_Текст документа_:
.....

Кстати, сам Смехов в своих мемуарах пишет, что многие актеры «Современника» смеялись над ними: дескать, «ребята, жизнь широка, перестаньте гудеть об одном и том же, вы же свихнетесь, вы уже похожи на свихнутых». Тот юбилейный вечер действительно подтвердил, что они «свихнулись»: испортили праздник труппе, которая их пригрела. Ведь эти куплеты они исполнили без всякого предупреждения, на свой страх и риск. В итоге несколько человек (драматург Виктор Розов, критик Евгений Сурков и еще несколько человек) демонстративно встали со своих мест и покинули зал. Чуть позже В. Смехов так опишет свой поступок:

«Сейчас многие забыли, что значило в марте—апреле 1986 года сказать правду об Эфросе, допустить сарказм и горечь в адрес политического эксперимента горкома партии… Нас влекли уважение к гражданскому прошлому «Современника» и невозможность таиться и врать. Наше выступление – очень короткое. В стихах и песнях – благодарность дому на Чистых прудах, остроты на тему репертуара и свежей премьеры «Близнец» (с нашим участием). Рядом звучат слова о «Таганке», о пожаре, с которого мы явились на эту сцену. Юмор сильно потеснен скорбью, обидой, язвительным максимализмом – к недругам нашей таганковской родины… Пускай тот, кто умеет прощать разорителей родного очага, – первым кинет камень. Плачевность финала – и в самом жанре плача, которым мы без спроса смутили всеобщий мажор вечера, но также и в последствиях… Начальство не хотело знать о сердечной подоплеке, объясняющей перебор и в песнях, и в горькопатетических стихах. Начальство не занимали традиции домашнего театрального капустника, где вечно соседствуют и пародия, и пафос, и смех, и слезы, гипербола и сатира. Последовали акции устрашения – выговоры, вызовы «на ковер», отмены званий, благ, орденов… О Филатове, Шаповалове и обо мне повис на стене приказов поспешный и уникальный документ. Бешенство сановного бюрократа, вызванное дерзостью низовых пигмеев, в переводе на язык взысканий звучало примерно так: «За юмористику и выпады на официальное лицо, на единицу городской номенклатуры – всем сестрам по серьгам! Театр унасекомить! О главреже вопрос подвесить! Директора прибить! Труппу – напугать! А этих (жалко, время наше утекло)… Этих „юмористов“ впредь к ролям не допускать!..»

Как видим, в этих словах нет ни грамма раскаяния за содеянное. И в самом деле, эка невидаль – стишки на капустнике! Но ведь наверняка знали их авторы, что герой этих стишков – человек нездоровый, всего лишь год назад лежавший в больнице с инфарктом. Что всего полгода назад он похоронил свою мать и такая же участь нависла над его отцом-сердечником, который буквально не вылезает из больниц. Что подобного рода скандал может либо в очередной раз отправить режиссера на больничную койку, либо прямиком в могилу (что вскоре, кстати, и произойдет). Однако для них он – «разоритель родного очага», «приспешник горкома партии». Кстати, о последнем.

.....

_Предоставленный материал_:
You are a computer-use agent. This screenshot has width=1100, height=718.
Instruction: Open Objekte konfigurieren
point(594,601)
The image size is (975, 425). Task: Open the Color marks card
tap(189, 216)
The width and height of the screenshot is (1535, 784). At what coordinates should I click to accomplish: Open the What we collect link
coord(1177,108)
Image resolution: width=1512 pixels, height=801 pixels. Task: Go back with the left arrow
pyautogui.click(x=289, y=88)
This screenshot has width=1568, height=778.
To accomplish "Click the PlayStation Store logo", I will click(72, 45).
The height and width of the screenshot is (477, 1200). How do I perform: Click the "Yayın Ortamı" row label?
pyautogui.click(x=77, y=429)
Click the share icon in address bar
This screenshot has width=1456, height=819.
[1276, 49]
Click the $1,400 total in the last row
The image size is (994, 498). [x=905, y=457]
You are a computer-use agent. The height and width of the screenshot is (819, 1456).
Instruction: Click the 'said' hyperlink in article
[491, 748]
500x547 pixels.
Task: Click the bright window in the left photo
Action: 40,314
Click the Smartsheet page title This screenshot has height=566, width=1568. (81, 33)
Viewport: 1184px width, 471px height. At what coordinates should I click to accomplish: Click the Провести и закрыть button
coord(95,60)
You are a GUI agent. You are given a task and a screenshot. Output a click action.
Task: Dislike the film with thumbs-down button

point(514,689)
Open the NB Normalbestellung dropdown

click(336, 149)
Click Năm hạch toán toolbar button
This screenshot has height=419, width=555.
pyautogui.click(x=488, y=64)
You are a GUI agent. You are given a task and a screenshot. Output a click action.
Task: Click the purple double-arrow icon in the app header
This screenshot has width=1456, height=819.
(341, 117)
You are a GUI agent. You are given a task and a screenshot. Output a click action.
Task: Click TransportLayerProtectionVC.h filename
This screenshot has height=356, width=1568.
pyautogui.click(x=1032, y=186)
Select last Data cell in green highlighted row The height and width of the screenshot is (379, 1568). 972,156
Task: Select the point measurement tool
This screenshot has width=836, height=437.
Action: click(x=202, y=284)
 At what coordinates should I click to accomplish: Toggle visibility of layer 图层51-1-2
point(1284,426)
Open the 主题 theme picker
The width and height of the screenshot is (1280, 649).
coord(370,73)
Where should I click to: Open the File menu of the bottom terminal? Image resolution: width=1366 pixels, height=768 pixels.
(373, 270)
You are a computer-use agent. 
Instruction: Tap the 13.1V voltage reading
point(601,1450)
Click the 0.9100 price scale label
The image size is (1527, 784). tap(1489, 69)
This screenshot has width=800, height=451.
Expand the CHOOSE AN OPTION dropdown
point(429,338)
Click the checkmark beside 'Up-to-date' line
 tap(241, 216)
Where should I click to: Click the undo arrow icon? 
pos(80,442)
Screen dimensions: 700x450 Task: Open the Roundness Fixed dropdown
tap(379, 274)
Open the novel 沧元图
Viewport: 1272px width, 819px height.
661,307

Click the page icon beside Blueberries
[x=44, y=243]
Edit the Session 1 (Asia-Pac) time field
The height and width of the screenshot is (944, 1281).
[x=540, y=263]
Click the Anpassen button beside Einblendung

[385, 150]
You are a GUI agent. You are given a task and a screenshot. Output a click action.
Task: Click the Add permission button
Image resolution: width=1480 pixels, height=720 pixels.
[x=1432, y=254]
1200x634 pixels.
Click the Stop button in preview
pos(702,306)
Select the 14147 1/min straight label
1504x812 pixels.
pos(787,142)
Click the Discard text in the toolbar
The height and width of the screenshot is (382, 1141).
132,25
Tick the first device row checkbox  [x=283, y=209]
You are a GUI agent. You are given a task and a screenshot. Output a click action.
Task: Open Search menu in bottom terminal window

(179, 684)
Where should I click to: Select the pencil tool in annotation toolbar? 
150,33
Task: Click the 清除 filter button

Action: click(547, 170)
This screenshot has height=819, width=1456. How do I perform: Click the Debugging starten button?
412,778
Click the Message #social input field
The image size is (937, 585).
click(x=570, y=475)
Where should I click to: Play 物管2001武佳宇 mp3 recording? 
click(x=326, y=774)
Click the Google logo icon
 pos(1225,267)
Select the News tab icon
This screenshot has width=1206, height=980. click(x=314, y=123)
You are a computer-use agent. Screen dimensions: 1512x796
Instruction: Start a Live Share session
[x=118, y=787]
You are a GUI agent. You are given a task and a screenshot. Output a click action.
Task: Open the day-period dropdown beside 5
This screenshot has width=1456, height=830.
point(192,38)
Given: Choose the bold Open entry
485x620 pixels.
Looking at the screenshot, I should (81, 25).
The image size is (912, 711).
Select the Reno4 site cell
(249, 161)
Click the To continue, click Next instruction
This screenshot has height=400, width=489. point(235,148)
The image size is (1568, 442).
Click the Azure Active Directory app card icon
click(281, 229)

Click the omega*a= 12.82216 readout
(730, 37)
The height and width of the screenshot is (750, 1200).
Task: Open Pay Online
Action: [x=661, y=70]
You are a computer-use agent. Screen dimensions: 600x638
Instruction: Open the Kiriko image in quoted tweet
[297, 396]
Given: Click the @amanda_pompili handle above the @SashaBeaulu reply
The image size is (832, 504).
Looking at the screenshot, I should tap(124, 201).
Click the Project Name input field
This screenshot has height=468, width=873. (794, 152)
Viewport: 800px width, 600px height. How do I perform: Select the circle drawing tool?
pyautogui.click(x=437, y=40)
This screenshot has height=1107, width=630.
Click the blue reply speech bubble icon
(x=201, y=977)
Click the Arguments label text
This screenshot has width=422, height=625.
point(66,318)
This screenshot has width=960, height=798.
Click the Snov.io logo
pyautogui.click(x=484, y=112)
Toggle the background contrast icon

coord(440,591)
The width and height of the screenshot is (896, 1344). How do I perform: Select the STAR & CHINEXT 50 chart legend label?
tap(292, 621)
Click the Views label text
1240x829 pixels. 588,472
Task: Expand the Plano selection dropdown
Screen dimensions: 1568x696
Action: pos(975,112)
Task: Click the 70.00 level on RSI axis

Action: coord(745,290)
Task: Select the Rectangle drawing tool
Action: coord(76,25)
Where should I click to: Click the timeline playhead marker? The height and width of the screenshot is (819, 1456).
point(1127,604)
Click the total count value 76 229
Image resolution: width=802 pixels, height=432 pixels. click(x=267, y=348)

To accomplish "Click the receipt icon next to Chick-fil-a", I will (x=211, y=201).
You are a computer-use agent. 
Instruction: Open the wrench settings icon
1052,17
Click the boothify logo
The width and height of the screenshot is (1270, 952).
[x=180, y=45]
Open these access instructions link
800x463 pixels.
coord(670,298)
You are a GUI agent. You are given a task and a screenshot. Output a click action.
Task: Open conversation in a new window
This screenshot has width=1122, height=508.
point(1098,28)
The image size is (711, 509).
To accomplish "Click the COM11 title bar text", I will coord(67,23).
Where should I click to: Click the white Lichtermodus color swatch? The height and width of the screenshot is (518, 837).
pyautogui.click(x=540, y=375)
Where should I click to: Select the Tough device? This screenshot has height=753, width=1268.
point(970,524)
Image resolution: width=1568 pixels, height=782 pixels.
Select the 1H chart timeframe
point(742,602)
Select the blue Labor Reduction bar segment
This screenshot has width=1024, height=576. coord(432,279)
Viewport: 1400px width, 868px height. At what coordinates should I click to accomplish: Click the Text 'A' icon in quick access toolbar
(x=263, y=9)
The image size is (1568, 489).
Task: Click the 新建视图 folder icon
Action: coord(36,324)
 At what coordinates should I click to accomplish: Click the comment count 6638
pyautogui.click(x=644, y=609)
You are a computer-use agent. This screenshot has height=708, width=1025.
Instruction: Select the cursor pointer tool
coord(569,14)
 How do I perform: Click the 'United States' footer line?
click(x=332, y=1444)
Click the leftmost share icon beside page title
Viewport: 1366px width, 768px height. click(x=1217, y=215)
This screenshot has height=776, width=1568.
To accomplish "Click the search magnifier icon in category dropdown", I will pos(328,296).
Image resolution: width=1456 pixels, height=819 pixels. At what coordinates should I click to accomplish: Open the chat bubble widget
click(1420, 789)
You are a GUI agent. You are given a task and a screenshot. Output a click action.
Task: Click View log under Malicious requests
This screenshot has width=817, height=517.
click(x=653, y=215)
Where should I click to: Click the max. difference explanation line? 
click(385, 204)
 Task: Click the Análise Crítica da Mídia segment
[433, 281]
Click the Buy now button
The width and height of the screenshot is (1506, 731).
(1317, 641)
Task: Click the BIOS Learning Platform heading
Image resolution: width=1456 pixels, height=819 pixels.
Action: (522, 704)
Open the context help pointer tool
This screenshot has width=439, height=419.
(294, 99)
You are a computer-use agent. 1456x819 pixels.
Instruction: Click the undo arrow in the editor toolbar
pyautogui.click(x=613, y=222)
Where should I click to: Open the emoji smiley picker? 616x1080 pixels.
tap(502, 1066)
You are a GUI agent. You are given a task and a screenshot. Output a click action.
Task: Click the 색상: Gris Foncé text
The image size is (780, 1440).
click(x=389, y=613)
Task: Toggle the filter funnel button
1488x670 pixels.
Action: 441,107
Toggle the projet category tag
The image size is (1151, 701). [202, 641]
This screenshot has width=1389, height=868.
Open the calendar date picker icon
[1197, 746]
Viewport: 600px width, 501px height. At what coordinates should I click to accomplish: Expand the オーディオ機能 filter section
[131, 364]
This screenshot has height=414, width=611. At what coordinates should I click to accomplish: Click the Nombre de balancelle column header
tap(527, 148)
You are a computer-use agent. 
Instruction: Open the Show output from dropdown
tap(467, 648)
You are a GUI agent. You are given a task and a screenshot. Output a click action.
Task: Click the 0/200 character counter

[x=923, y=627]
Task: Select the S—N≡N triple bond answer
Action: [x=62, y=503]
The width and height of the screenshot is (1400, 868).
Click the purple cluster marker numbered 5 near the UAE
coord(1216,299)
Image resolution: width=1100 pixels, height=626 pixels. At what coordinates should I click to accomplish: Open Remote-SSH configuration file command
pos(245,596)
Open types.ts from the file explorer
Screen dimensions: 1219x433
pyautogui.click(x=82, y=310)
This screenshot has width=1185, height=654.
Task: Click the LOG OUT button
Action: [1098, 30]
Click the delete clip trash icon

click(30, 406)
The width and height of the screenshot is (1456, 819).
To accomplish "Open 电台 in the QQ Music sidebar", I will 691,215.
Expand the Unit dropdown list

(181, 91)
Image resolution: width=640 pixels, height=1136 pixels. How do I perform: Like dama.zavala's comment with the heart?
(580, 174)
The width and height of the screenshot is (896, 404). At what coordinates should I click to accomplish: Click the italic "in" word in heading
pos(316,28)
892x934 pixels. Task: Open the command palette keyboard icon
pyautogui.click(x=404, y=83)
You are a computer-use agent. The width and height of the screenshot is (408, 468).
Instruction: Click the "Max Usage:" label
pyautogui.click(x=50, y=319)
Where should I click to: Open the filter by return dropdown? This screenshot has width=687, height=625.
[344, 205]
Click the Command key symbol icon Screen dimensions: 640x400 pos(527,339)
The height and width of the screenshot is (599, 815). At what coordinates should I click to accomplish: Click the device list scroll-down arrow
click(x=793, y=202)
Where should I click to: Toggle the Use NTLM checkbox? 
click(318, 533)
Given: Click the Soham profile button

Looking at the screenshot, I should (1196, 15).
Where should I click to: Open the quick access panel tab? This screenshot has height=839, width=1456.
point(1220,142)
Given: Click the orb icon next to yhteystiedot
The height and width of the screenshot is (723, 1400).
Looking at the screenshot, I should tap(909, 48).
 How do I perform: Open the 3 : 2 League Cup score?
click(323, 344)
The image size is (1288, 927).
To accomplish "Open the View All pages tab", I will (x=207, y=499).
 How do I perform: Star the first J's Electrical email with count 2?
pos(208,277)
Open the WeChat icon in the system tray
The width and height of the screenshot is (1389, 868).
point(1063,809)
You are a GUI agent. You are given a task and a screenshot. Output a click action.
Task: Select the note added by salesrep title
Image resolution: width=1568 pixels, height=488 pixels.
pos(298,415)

.....

_Что нужно сделать_:
(A) Выпишите из фрагмента о выступлении Смехова отрывок, начиная со слов «Как видим, в» и заканчивая словами «Кстати, о последнем.».
(B) Согласуются ли с фрагментом о выступлении Смехова следующие утверждения? Для каждого ответьте «да» или «нет» и приведите решающие слова фрагмента точной цитатой.
(i) Драматург Виктор Розов был среди тех, кто покинул зал.
(ii) Куплеты были исполнены с предварительного согласия труппы «Современника».
(iii) Мать режиссера умерла примерно за год до описанного вечера.
(C) Напишите продолжение фрагмента о выступлении Смехова, начиная сразу после его последнего предложения.
Материал к этому отношения не имеет.

_Итоговые результаты_:
(A)
Как видим, в этих словах нет ни грамма раскаяния за содеянное. И в самом деле, эка невидаль – стишки на капустнике! Но ведь наверняка знали их авторы, что герой этих стишков – человек нездоровый, всего лишь год назад лежавший в больнице с инфарктом. Что всего полгода назад он похоронил свою мать и такая же участь нависла над его отцом-сердечником, который буквально не вылезает из больниц. Что подобного рода скандал может либо в очередной раз отправить режиссера на больничную койку, либо прямиком в могилу (что вскоре, кстати, и произойдет). Однако для них он – «разоритель родного очага», «приспешник горкома партии». Кстати, о последнем.

(B)
(i) Да: «драматург Виктор Розов, критик Евгений Сурков и еще несколько человек) демонстративно встали со своих мест и покинули зал».
(ii) Нет: «эти куплеты они исполнили без всякого предупреждения, на свой страх и риск».
(iii) Нет: «всего полгода назад он похоронил свою мать».

(C)
Смехов лукавит, когда говорит, что они, исполняя куплеты, многим рисковали, поскольку могли навлечь на себя сильный гнев партийных чиновников. Времена на дворе были уже не те, что при Андропове и Черненко – у власти находился «демократ» Горбачев. За полгода до этого он снял с поста лидера МГК давнего недоброжелателя «Таганки» Виктора Гришина (на его место пришел Борис Ельцин), а в феврале 1986 года и вовсе вывел его из Политбюро и отправил на пенсию. Так что, если чем и рисковали куплетисты, так самым малым – каким-нибудь «строгим с предупреждением» выговором.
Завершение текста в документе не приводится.